▶ Problem to solve
Find "Task: Expand the Preferences folder arrow" in the entries below; copy that line through the last, exactly, with no pictures.

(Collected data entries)
*** Begin section ***

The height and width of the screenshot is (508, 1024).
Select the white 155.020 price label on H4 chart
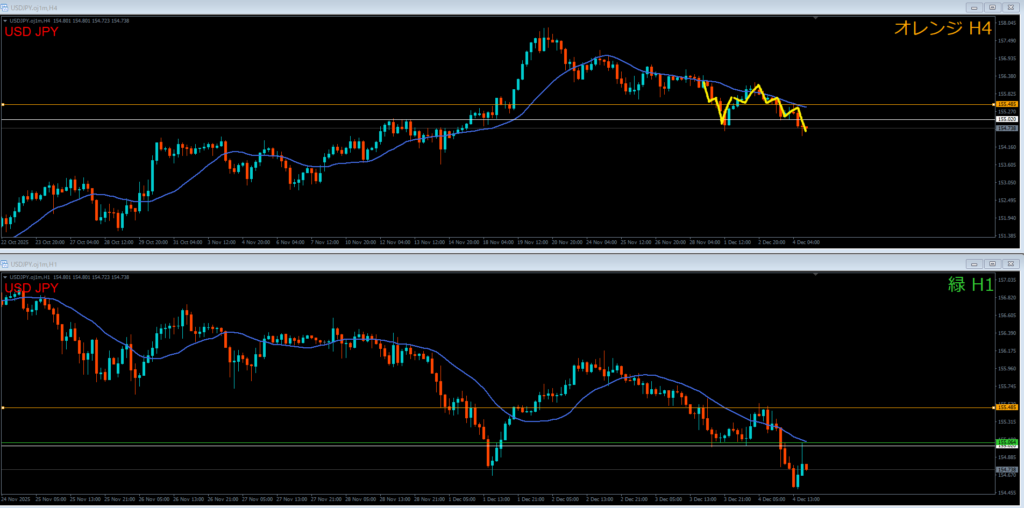1007,119
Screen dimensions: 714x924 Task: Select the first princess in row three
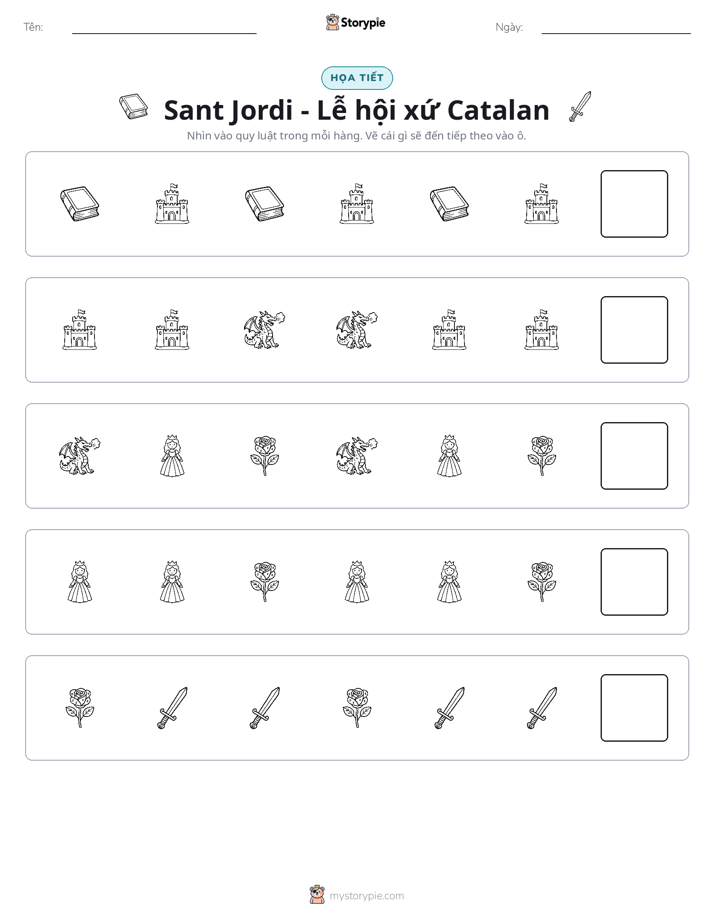[x=172, y=456]
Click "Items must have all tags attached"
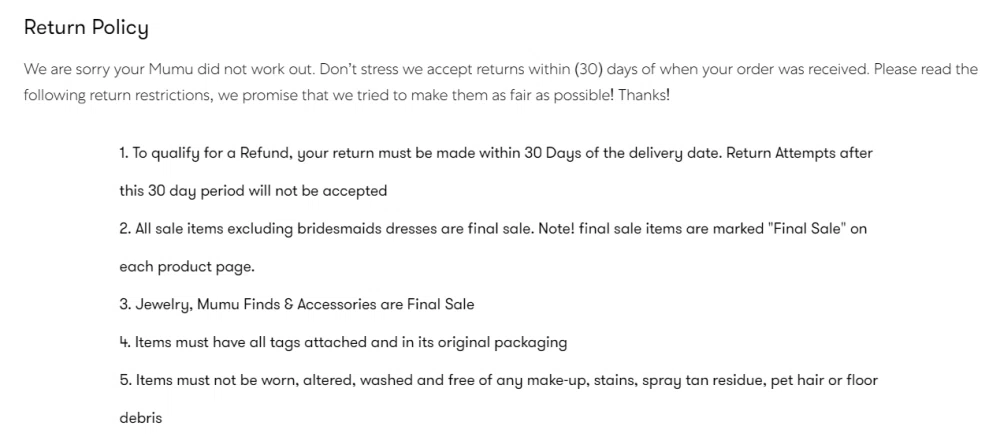This screenshot has height=441, width=1000. 254,342
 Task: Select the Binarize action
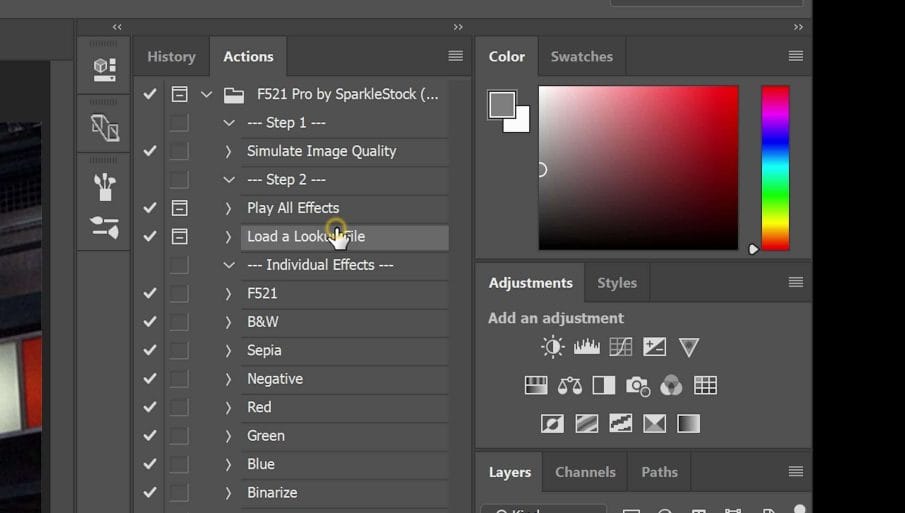point(272,492)
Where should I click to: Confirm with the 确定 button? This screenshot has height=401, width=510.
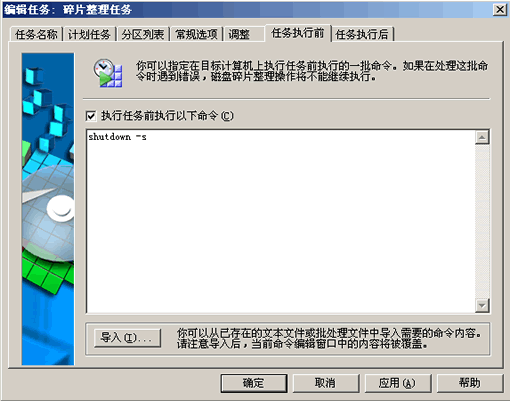coord(254,383)
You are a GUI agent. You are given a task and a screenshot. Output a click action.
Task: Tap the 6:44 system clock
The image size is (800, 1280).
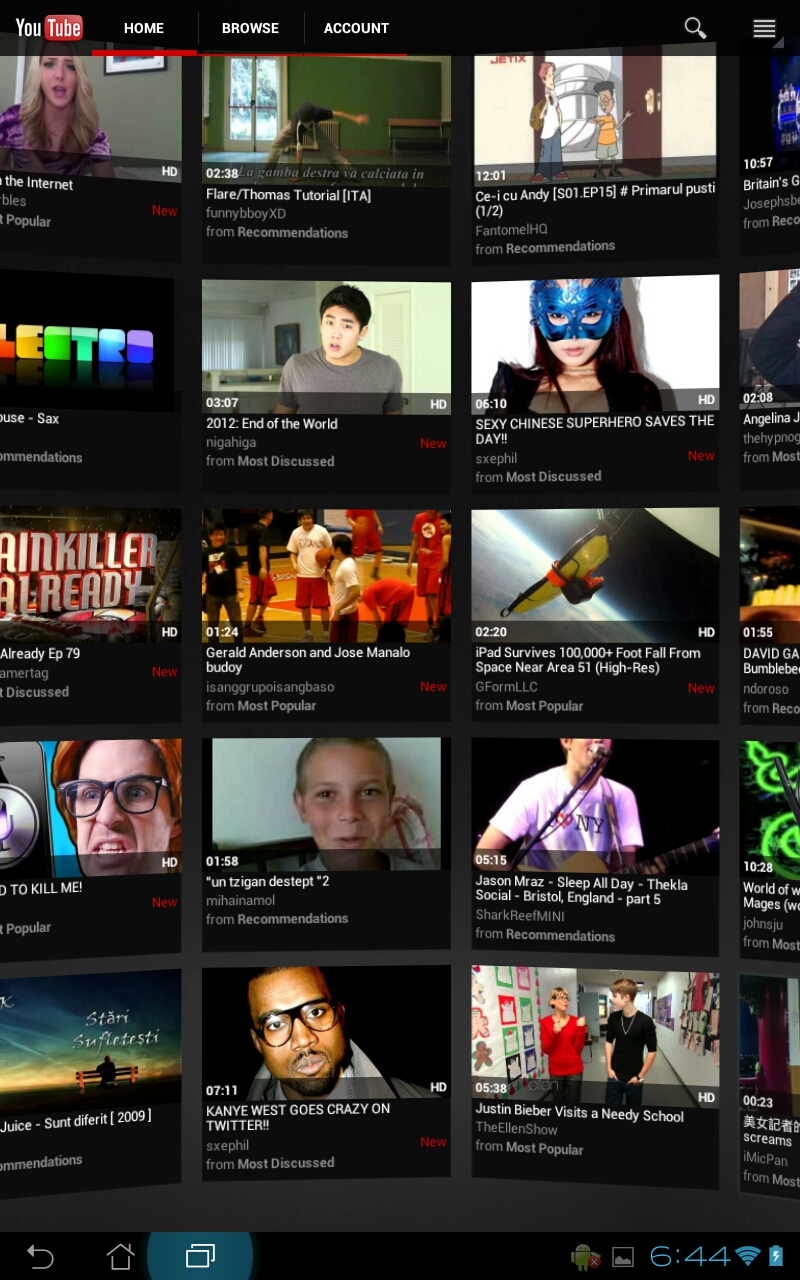pos(691,1257)
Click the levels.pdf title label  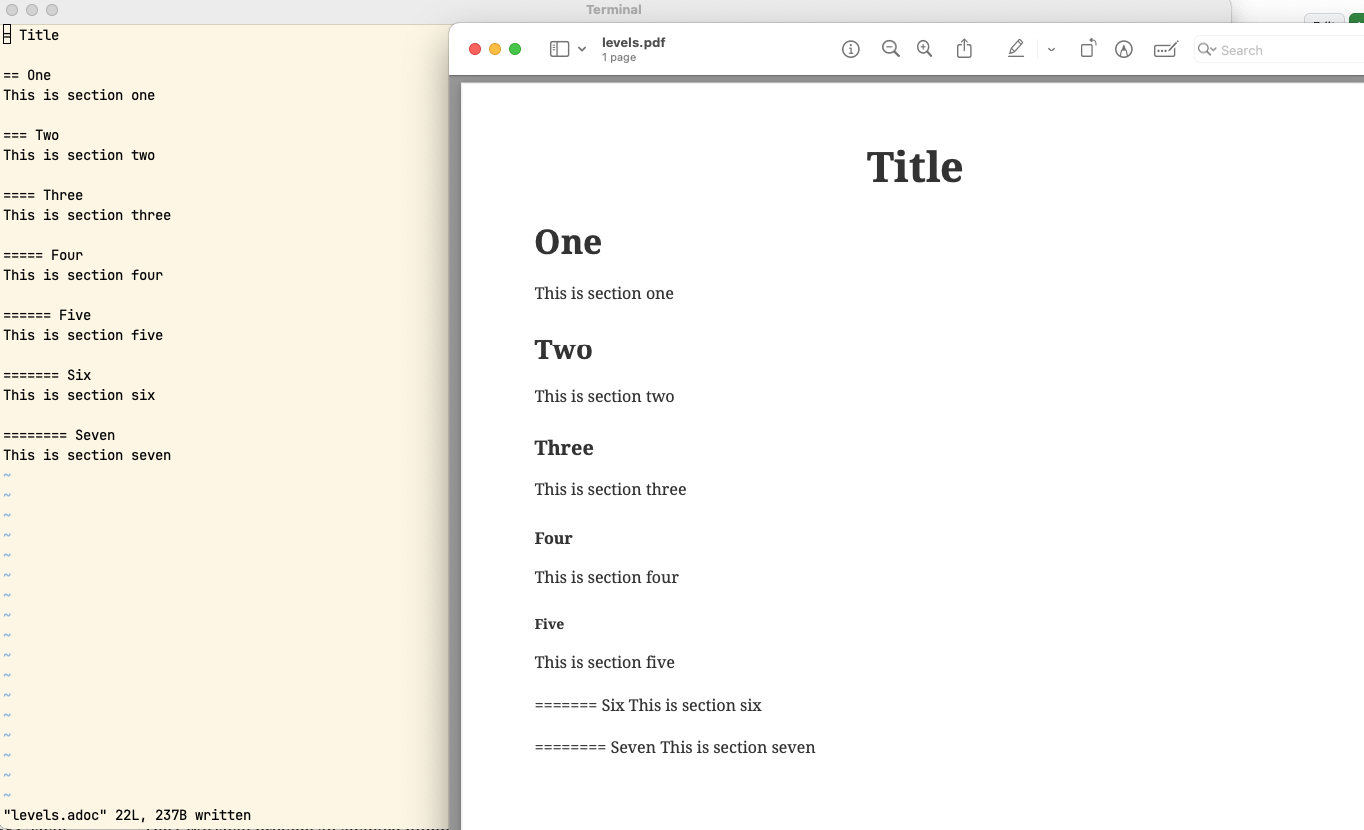[x=633, y=42]
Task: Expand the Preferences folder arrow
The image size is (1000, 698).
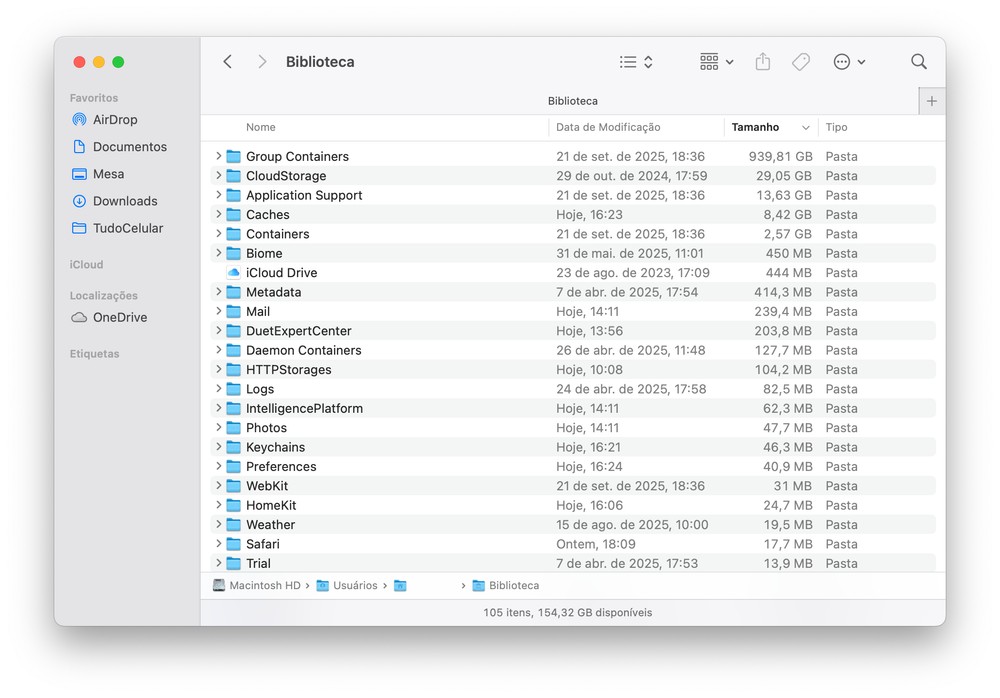Action: tap(219, 467)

*** End section ***

▶ Result of this exercise
Task: Expand the Preferences folder arrow
The image size is (1000, 698).
Action: tap(219, 467)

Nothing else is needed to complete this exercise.